Recently in your journal, Van IJzendoorn et al. presented a post-hoc analysis comparing Dutch with European ICU ventilation practices.1 Apart from the finding that tidal volumes were lower and levels of positive end-expiratory pressure (PEEP) were higher in Dutch compared with European ICUs, there are some other prominent differences.
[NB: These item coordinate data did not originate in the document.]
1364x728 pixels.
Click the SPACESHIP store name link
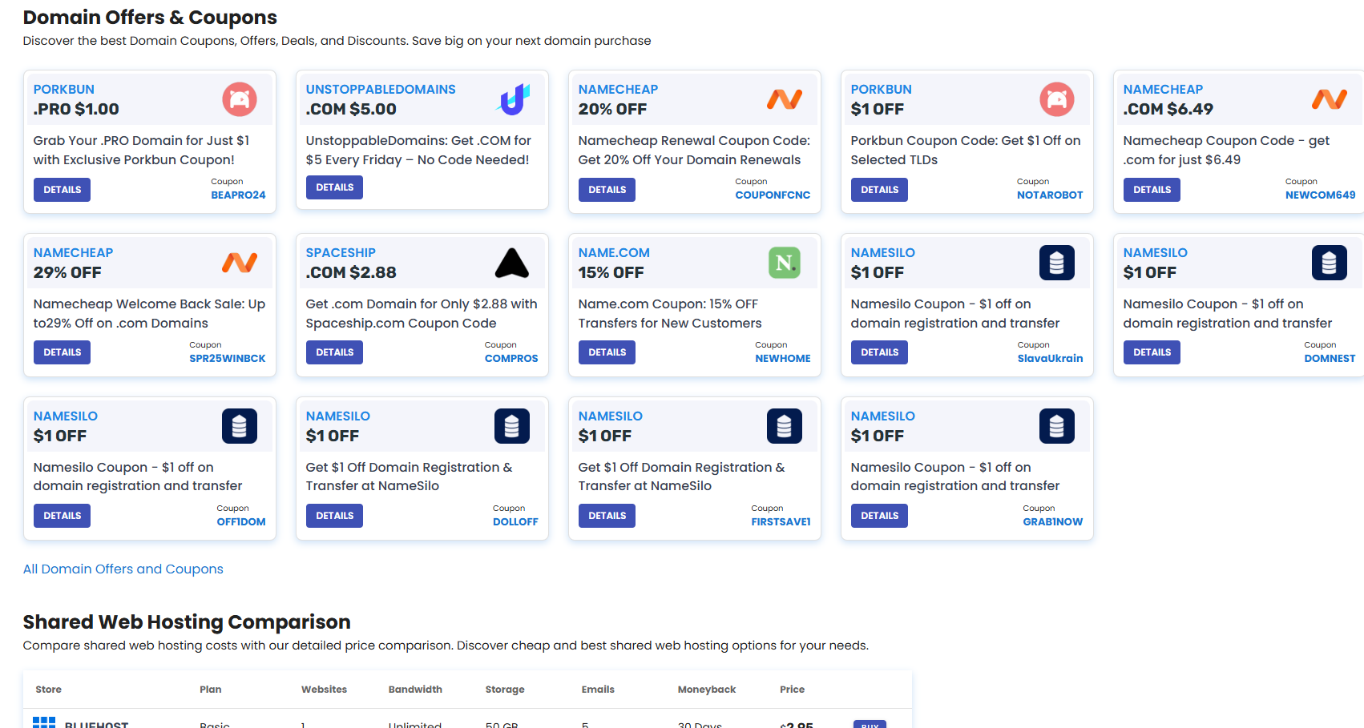point(341,253)
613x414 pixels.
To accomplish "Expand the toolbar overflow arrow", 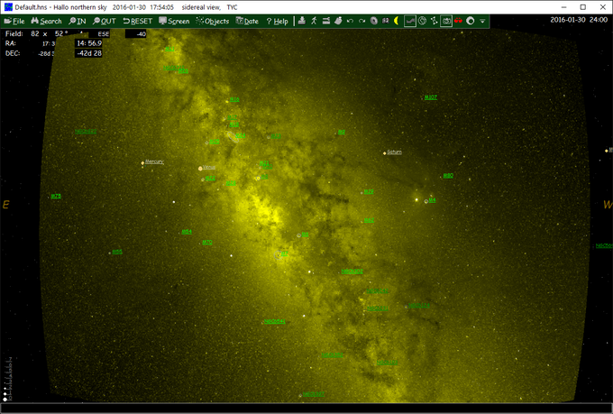I will pyautogui.click(x=482, y=21).
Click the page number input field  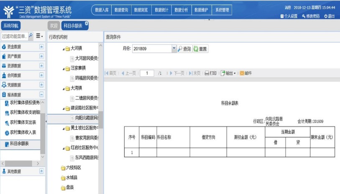tap(147, 73)
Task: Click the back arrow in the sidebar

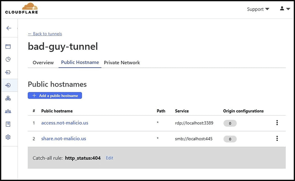Action: (8, 28)
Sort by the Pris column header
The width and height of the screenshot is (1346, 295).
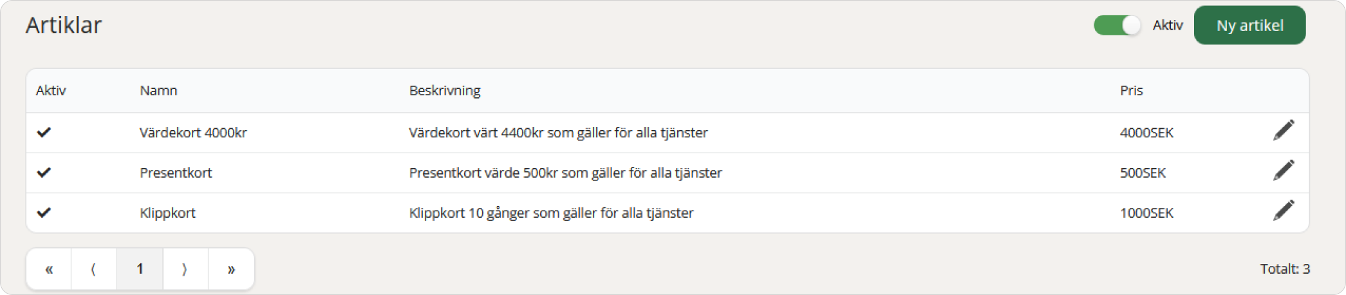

The incidence of unplanned extubations in Dutch ICUs is higher than in European ICUs (28.6 versus 13.9%, p < 0.01), and the percentage of reintubations after unplanned extubations is lower (2.4% versus 20%, p < 0.01). This low incidence of reintubations after unplanned extubations suggests there is a group of patients whose planned extubation has been delayed.2 But the most remarkable difference between Dutch and European ICUs is the PEEP level used in patients without ARDS (8.0 [6.0-9.5] versus 6.0 [5.0-8.0] cm H2O, p < 0.01). Van IJzendoorn et al. suggest that ‘a certain PEEP level is needed to achieve the optimal lung volume at which the alveoli stay open’.1 This finding in preclinical studies, however, may not at all translate into benefits in patients. Indeed, higher PEEP levels have been found beneficial only in patients with moderate or severe ARDS.3 While randomised controlled trial evidence for higher PEEP levels in ICU patients without ARDS is absent, a recent randomised controlled trial in patients with healthy lungs receiving short-term ventilation during general anaesthesia for surgery shows that higher PEEP levels were not beneficial, and maybe even harmful.4 The suggestion that higher PEEP levels in patients with healthy lungs was recently confirmed in an individual patient data meta-analysis.5

Could it be that use of higher PEEP levels in Dutch ICUs is associated with longer durations of ventilation? Indeed, intensivists tend to extubate ICU patients at the ‘lowest’ PEEP level, which is generally 5 cm H2O.6 A recent post-hoc analysis of two randomised controlled trials showed that a change from using higher PEEP to lower PEEP levels was associated with a shorter duration of ventilation in post-cardiac surgery patients in a Dutch ICU.7

Evidence for harm from mechanical ventilation is rapidly growing.8 Use of too large tidal volumes causes harm. Unrestricted use of high PEEP levels (i.e. using higher levels of PEEP in patients who do not have moderate or severe ARDS) could also worsen outcome.

 

REFERENCES

  1. van IJzendoorn MC, Koopmans M, Strauch U, et al. Ventilator setting in ICUs: comparing a Dutch with a European cohort. Neth J Med. 2014;72:473-80. 
  2. Krinsley JS, Barone JE. The drive to survive: unplanned extubation in the ICU. Chest. 2005;128:560-6. 
  3. Briel M, Meade M, Mercat A, et al. Higher vs lower positive end-expiratory pressure in patients with acute lung injury and acute respiratory distress syndrome: systematic review and meta-analysis. JAMA. 2010;303:865-73. 
  4. Hemmes SN, Gama de Abreu M, Pelosi P, et al. High versus low positive end-expiratory pressure during general anaesthesia for open abdominal surgery (PROVHILO trial): a multicentre randomised controlled trial. Lancet. 2014;384:495-503. 
  5. Serpa Neto A, Hemmes SNT, Barbas CSV, et al. Protective Ventilation with Low Tidal Volume and High PEEP Versus Conventional Ventilation with High Tidal Volume and Low PEEP in Patients Under General Anesthesia for Surgery: A systematic review and individual patient da meta-analysis. Anesthesiology. 2015; [in press]. 
  6. Boles J-M, Bion J, Connors A, et al. Weaning from mechanical ventilation. Eur Respir J. 2007;29:1033-56. 
  7. Dongelmans DA, Hemmes SN, Kudoga AC, et al. Positive end-expiratory pressure following coronary artery bypass grafting. Minerva Anesthesiol. 2012;78:790-800. 
  8. Slutsky AS, Ranieri VM. Ventilator-induced lung injury. New Engl J Med. 2013;369:2126-36.